Depois de muita luta essa federação internacional de skate conseguiu um recurso e eles vão ficar responsáveis pelos atletas e pelas competições e essa federação de patins vai ficar só com o antidoping. Então, mundialmente o skate vai ficar na mão da federação de skate em conjunto com a de patins. E quando a CBSK tentou dar entrada no COB (Comitê Olímpico Brasileiro) para eles serem responsáveis pelo skate olímpico aqui no Brasil, eles não conseguiram por não serem filiados a essa federação de patins mundial, que é quem está de frente mundialmente.

Tendo essa brecha, a federação de patins e de hóquei no Brasil, deu entrada e conseguiu pegar esse direito e com isso todo o investimento que aconteceu para o skate se tornar olímpico, vai pra essa federação de patins e hóquei. É uma federação que não conhece ninguém do skate, está por fora de tudo e não representa a classe skatista. É uma federação de hóquei e patinação artística. Não é nem de in-line, radical nem nada, até porque o in-line não tem nenhuma federação representativa.

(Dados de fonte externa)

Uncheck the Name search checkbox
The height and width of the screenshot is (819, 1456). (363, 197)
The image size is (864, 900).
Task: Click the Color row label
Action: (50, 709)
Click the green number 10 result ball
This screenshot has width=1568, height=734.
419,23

É uma federação de hóquei e patinação artística que não conhece ninguém do skate, está por fora de tudo e não representa a classe skatista.

E aí é isso, estamos brigando, fizemos um abaixo assinado e queremos que a CBSK seja o órgão responsável pelo skate olímpico no Brasil, porque já estão 17 anos lutando com a gente por tudo que queremos e acreditamos. Essa é a nossa batalha agora. Fazer com que a CBSK seja a responsável pelo skate olímpico brasileiro.